# SUPPLIED DATA
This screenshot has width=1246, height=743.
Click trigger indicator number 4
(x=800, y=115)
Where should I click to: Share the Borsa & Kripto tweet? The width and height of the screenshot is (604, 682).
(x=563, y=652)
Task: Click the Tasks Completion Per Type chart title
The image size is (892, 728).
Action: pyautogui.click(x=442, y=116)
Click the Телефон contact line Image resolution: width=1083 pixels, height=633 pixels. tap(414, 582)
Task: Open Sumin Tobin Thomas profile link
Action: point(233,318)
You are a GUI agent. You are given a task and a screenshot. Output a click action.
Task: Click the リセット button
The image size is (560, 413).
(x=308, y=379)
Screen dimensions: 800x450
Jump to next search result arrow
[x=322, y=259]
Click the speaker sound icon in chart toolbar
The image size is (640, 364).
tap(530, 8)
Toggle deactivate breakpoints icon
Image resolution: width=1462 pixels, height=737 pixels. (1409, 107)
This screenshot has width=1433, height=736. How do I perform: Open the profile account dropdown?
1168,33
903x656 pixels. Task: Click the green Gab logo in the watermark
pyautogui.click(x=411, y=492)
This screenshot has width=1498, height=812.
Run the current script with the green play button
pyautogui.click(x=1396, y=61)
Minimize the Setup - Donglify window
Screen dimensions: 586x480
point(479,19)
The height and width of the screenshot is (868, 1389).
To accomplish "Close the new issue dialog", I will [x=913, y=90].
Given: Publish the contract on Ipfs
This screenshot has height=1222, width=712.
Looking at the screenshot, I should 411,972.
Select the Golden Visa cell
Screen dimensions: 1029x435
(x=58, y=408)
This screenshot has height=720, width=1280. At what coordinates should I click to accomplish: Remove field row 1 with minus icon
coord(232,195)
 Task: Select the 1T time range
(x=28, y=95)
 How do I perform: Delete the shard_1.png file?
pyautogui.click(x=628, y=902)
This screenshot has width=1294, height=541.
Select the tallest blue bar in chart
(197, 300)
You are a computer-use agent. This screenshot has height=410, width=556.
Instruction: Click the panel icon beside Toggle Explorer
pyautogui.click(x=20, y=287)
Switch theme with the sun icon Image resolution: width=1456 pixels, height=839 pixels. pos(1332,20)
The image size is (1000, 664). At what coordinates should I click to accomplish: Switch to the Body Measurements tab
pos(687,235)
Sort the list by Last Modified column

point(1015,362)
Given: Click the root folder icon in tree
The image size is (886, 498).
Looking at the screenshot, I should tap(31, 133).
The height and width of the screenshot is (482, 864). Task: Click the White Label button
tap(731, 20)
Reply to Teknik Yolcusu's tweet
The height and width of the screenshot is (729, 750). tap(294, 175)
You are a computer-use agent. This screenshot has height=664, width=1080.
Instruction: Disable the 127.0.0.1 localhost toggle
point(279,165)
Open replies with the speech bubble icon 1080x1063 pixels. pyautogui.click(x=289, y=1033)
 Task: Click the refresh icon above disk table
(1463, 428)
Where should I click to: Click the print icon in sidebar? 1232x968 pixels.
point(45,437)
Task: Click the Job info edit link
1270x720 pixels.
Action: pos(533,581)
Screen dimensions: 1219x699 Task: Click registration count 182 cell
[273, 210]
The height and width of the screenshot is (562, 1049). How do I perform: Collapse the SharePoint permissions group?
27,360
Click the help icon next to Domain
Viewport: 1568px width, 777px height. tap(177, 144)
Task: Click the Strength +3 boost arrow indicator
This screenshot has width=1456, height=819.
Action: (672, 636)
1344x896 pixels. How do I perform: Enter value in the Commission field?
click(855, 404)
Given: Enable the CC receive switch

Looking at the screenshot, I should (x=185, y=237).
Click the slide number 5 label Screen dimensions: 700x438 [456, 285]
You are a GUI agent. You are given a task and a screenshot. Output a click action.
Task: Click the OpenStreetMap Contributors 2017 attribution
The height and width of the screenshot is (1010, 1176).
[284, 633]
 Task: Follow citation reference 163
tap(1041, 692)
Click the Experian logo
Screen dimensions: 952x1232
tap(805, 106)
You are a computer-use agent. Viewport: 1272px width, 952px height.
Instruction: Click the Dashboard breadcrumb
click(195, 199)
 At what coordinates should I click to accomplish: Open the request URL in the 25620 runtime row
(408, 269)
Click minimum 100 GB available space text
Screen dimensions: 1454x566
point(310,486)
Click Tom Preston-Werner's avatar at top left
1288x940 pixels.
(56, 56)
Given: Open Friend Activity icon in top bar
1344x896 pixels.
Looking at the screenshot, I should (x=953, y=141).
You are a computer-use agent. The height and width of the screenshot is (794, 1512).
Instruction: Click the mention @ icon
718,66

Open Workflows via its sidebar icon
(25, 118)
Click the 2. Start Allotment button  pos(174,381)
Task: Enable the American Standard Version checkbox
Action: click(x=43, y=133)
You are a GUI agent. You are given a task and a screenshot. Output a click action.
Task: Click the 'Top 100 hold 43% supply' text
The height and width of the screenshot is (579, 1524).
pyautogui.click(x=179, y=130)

# TASK REQUIREMENTS
Can you rename "Tasks Completion Per Type" to "Task Completion Per Type" throughout the listing above and repeat it otherwise unchanged?

# EXPECTED ANSWER
This screenshot has width=1246, height=743.
Click trigger indicator number 4
(x=800, y=115)
Where should I click to: Share the Borsa & Kripto tweet? The width and height of the screenshot is (604, 682).
(x=563, y=652)
Task: Click the Task Completion Per Type chart title
The image size is (892, 728).
Action: pyautogui.click(x=442, y=116)
Click the Телефон contact line Image resolution: width=1083 pixels, height=633 pixels. tap(414, 582)
Task: Open Sumin Tobin Thomas profile link
Action: point(233,318)
You are a GUI agent. You are given a task and a screenshot. Output a click action.
Task: Click the リセット button
The image size is (560, 413).
(x=308, y=379)
Screen dimensions: 800x450
Jump to next search result arrow
[x=322, y=259]
Click the speaker sound icon in chart toolbar
The image size is (640, 364).
tap(530, 8)
Toggle deactivate breakpoints icon
Image resolution: width=1462 pixels, height=737 pixels. (1409, 107)
This screenshot has width=1433, height=736. How do I perform: Open the profile account dropdown?
1168,33
903x656 pixels. Task: Click the green Gab logo in the watermark
pyautogui.click(x=411, y=492)
This screenshot has width=1498, height=812.
Run the current script with the green play button
pyautogui.click(x=1396, y=61)
Minimize the Setup - Donglify window
Screen dimensions: 586x480
point(479,19)
The height and width of the screenshot is (868, 1389).
To accomplish "Close the new issue dialog", I will [x=913, y=90].
Given: Publish the contract on Ipfs
This screenshot has height=1222, width=712.
Looking at the screenshot, I should 411,972.
Select the Golden Visa cell
Screen dimensions: 1029x435
(x=58, y=408)
This screenshot has height=720, width=1280. At what coordinates should I click to accomplish: Remove field row 1 with minus icon
coord(232,195)
 Task: Select the 1T time range
(x=28, y=95)
 How do I perform: Delete the shard_1.png file?
pyautogui.click(x=628, y=902)
This screenshot has width=1294, height=541.
Select the tallest blue bar in chart
(197, 300)
You are a computer-use agent. This screenshot has height=410, width=556.
Instruction: Click the panel icon beside Toggle Explorer
pyautogui.click(x=20, y=287)
Switch theme with the sun icon Image resolution: width=1456 pixels, height=839 pixels. pos(1332,20)
The image size is (1000, 664). At what coordinates should I click to accomplish: Switch to the Body Measurements tab
pos(687,235)
Sort the list by Last Modified column

point(1015,362)
Given: Click the root folder icon in tree
The image size is (886, 498).
Looking at the screenshot, I should tap(31, 133).
The height and width of the screenshot is (482, 864). Task: Click the White Label button
tap(731, 20)
Reply to Teknik Yolcusu's tweet
The height and width of the screenshot is (729, 750). tap(294, 175)
You are a computer-use agent. This screenshot has height=664, width=1080.
Instruction: Disable the 127.0.0.1 localhost toggle
point(279,165)
Open replies with the speech bubble icon 1080x1063 pixels. pyautogui.click(x=289, y=1033)
 Task: Click the refresh icon above disk table
(1463, 428)
Where should I click to: Click the print icon in sidebar? 1232x968 pixels.
point(45,437)
Task: Click the Job info edit link
1270x720 pixels.
Action: pos(533,581)
Screen dimensions: 1219x699 Task: Click registration count 182 cell
[273, 210]
The height and width of the screenshot is (562, 1049). How do I perform: Collapse the SharePoint permissions group?
27,360
Click the help icon next to Domain
Viewport: 1568px width, 777px height. tap(177, 144)
Task: Click the Strength +3 boost arrow indicator
This screenshot has width=1456, height=819.
Action: (672, 636)
1344x896 pixels. How do I perform: Enter value in the Commission field?
click(855, 404)
Given: Enable the CC receive switch

Looking at the screenshot, I should (x=185, y=237).
Click the slide number 5 label Screen dimensions: 700x438 [456, 285]
You are a GUI agent. You are given a task and a screenshot. Output a click action.
Task: Click the OpenStreetMap Contributors 2017 attribution
The height and width of the screenshot is (1010, 1176).
[284, 633]
 Task: Follow citation reference 163
tap(1041, 692)
Click the Experian logo
Screen dimensions: 952x1232
tap(805, 106)
You are a computer-use agent. Viewport: 1272px width, 952px height.
Instruction: Click the Dashboard breadcrumb
click(195, 199)
 At what coordinates should I click to accomplish: Open the request URL in the 25620 runtime row
(408, 269)
Click minimum 100 GB available space text
Screen dimensions: 1454x566
point(310,486)
Click Tom Preston-Werner's avatar at top left
1288x940 pixels.
(56, 56)
Given: Open Friend Activity icon in top bar
1344x896 pixels.
Looking at the screenshot, I should (x=953, y=141).
You are a computer-use agent. The height and width of the screenshot is (794, 1512).
Instruction: Click the mention @ icon
718,66

Open Workflows via its sidebar icon
(25, 118)
Click the 2. Start Allotment button  pos(174,381)
Task: Enable the American Standard Version checkbox
Action: click(x=43, y=133)
You are a GUI agent. You are given a task and a screenshot. Output a click action.
Task: Click the 'Top 100 hold 43% supply' text
The height and width of the screenshot is (579, 1524).
pyautogui.click(x=179, y=130)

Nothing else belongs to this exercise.